■ Excerpted data
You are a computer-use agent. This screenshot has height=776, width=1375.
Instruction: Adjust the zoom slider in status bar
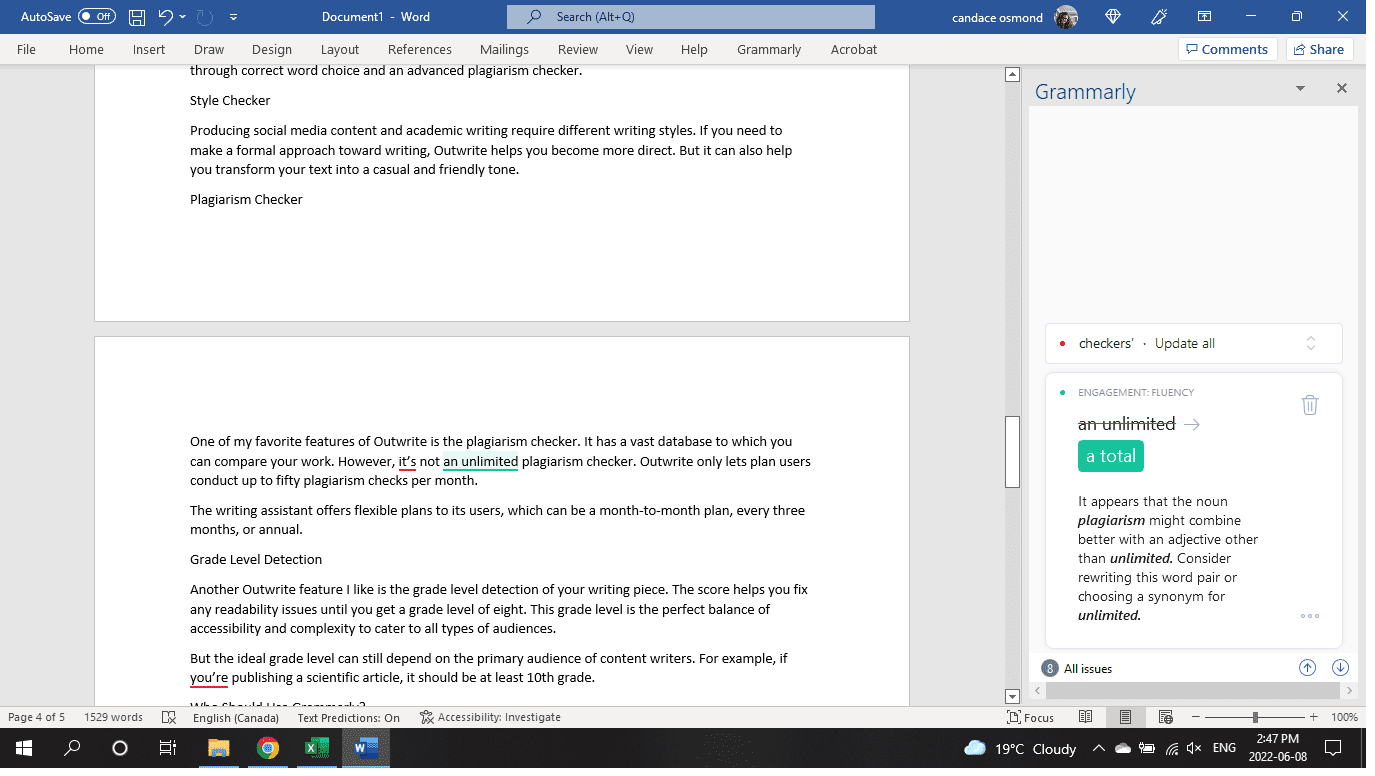[1255, 717]
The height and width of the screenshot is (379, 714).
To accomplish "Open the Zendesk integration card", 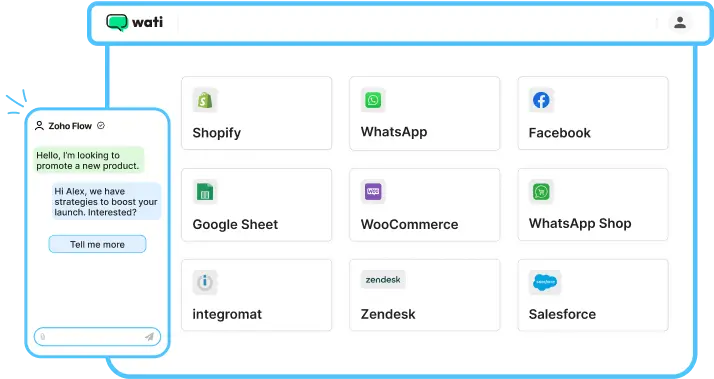I will 424,295.
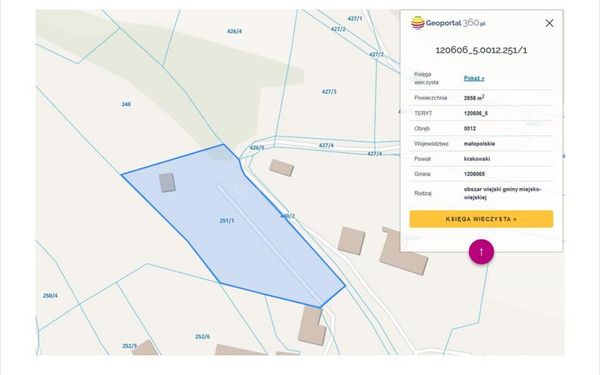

■ What the task requires
Look through the records and copy down every line that holds "height".

■ Task response
You are a computer-use agent. This screenshot has height=776, width=1375.
The height and width of the screenshot is (379, 714).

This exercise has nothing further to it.